Armored Bulletproof Animal
excerpt from novel in progress
Hand scrambling in her pocket, Casey had two foil wrappers, one crumpled tissue, a penny she couldn’t part with, and a loose thread. She pulled one of the wrappers to her nostril. It smelled like wintergreen. She licked off the remnants of a flavor. With each step, her joints ached more, lips and mouth felt like sandpaper, and that heat was oppressive, the kind of heat her grandmother said burnt from the inside. The road rose up ahead in the distance, hiding the potential outcome from her. She shook her canteen. Probably just a couple swishes of water left.
Getting out of the city meant shit. It was dangerous as hell there, but she managed. What she hadn’t expected was that no one would be out here at all, that there would be this long ass stretch without supplies or water. Casey was ready to die. If she could find Father Paul the Widowmaker that would change.
The pulse of the explosion throbbed from the distance behind her. She saw the city burning with two wings of fire, like a burning angel on the horizon. Someone had the good sense to say this wasn’t worth surviving. More sense than her. Everything must have collapsed at once because there was no helicopters, no army, no help. It was like the entire city of Reno had been abandoned. The last transmission she heard was that something major was happening in LA. And she needed to avoid Colorado. Going towards the Canadian border was the only way through.
In just two days hell catapulted itself into life. She sifted through her pocket again, feeling a thread, the wrappers, then a new find. A small strip of mint Dentyne gum somehow was there, maybe slipped from a wrapper. The pulse of the wintergreen flavor reminded her of every time she drove along the highway, window down, singing stupid to n’Sync with Sarah or Char or Emily, faded recollections of a time that was lost to a dead and aimless wind.

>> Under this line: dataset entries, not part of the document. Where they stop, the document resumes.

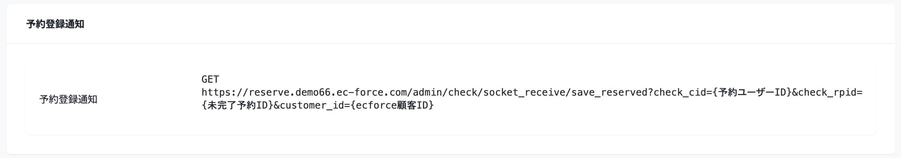Click the 予約登録通知 section header title
Image resolution: width=901 pixels, height=158 pixels.
[55, 24]
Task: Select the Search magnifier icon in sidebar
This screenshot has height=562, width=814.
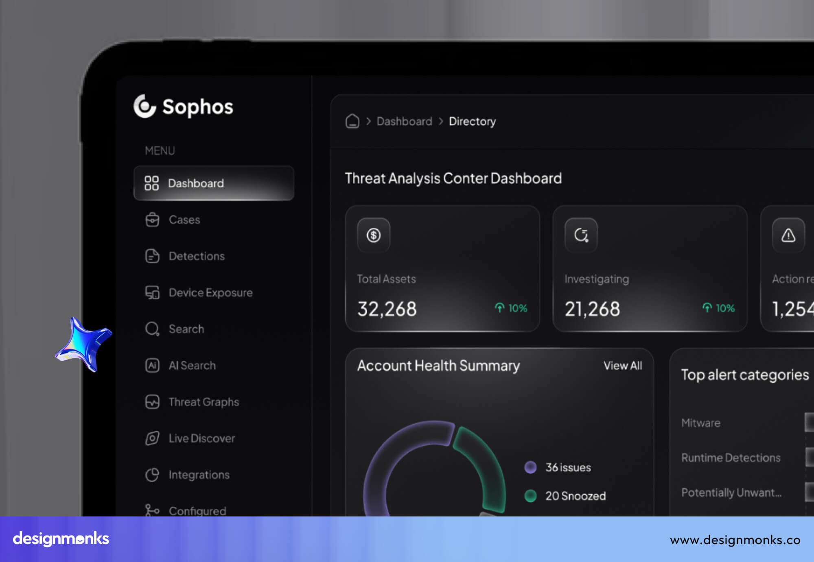Action: pos(152,329)
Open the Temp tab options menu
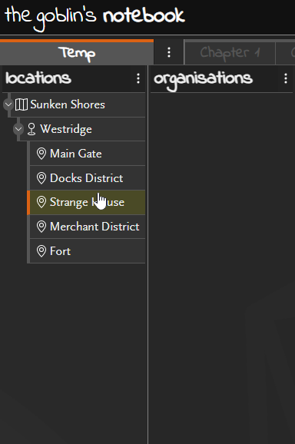Screen dimensions: 295x444 point(169,52)
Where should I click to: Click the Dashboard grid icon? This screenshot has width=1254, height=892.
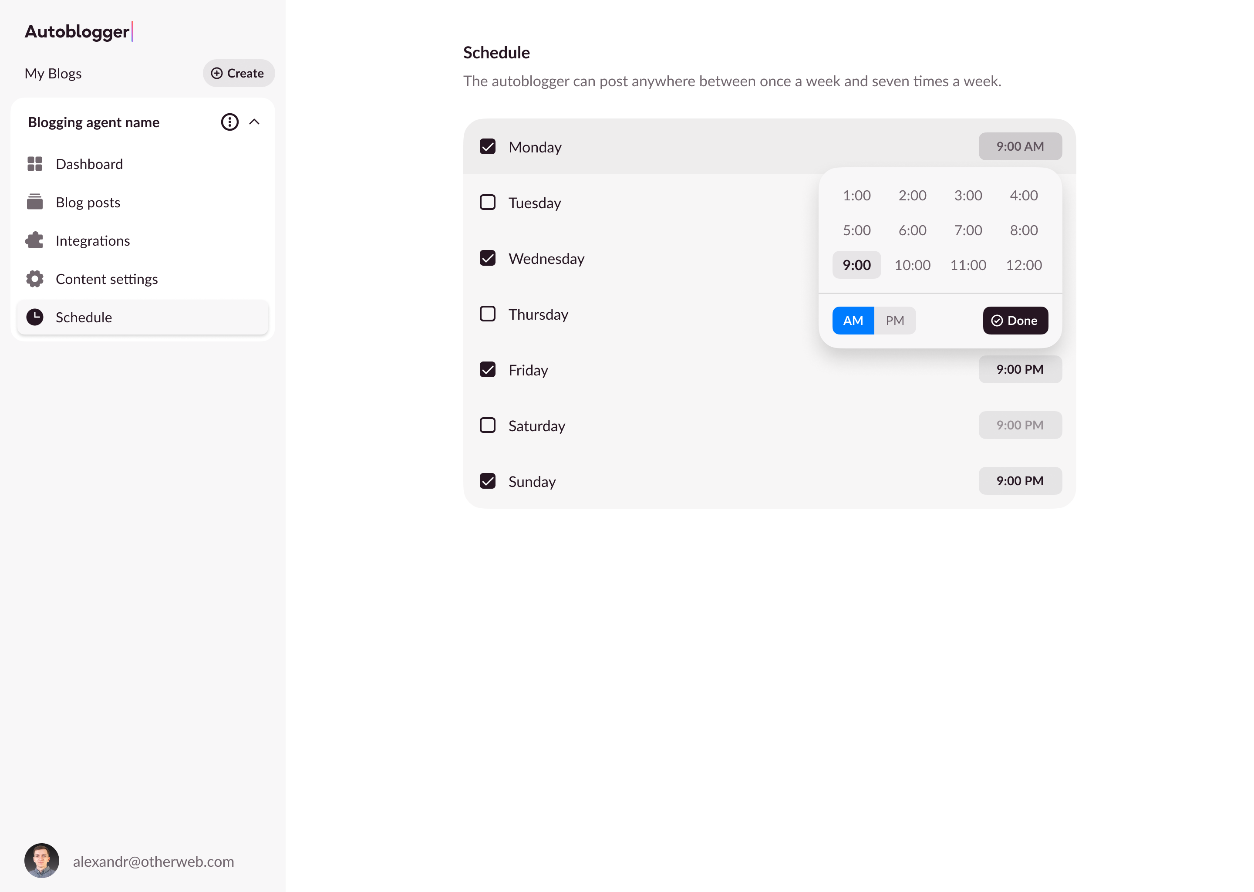pos(35,164)
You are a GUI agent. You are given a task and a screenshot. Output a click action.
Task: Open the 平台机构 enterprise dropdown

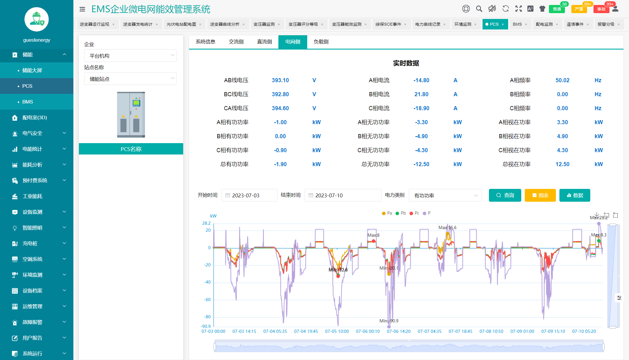click(x=130, y=56)
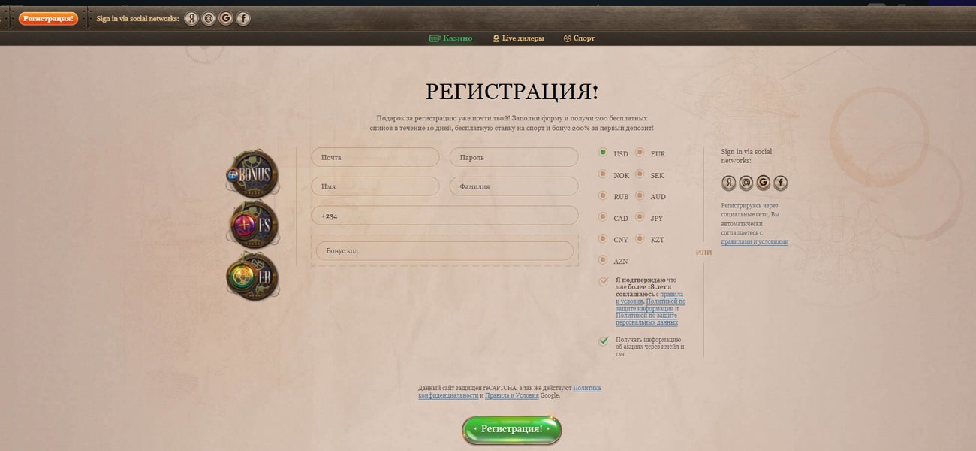The width and height of the screenshot is (976, 451).
Task: Select USD as account currency
Action: [603, 153]
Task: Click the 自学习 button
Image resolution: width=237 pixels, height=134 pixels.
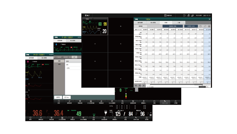Action: coord(58,97)
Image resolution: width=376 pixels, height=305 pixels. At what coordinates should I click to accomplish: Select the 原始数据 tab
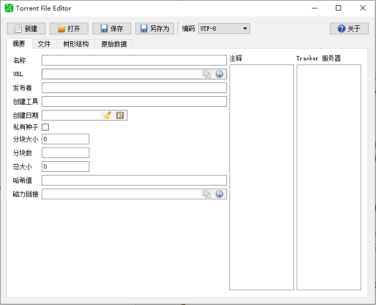tap(114, 44)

Dust beat Casey’s face, stung her eyes. An armadillo up ahead shuffled along the road. Something. Casey didn’t know where her will to survive came from, but if she could just get past the horizon where the road dipped, there might be something on the other side. But for now she had to eat. She grabbed the switchblade from the sweaty pocket. It had the eyes of scurrilous fear, but it had to know this was the name of the game. Hunter seeks the hunted, this was the new world. She curved around and readied her foot to stomp it from behind. Decisive and quick, Casey moved to plunge the blade into the armadillo’s heart. The animal scurried away. But left behind were two small mice. Casey suppressed the thought and revulsion. She sat down on the dusty ground and started putting desert brush together. She grabbed the mice by the tails and grabbed her Bic lighter.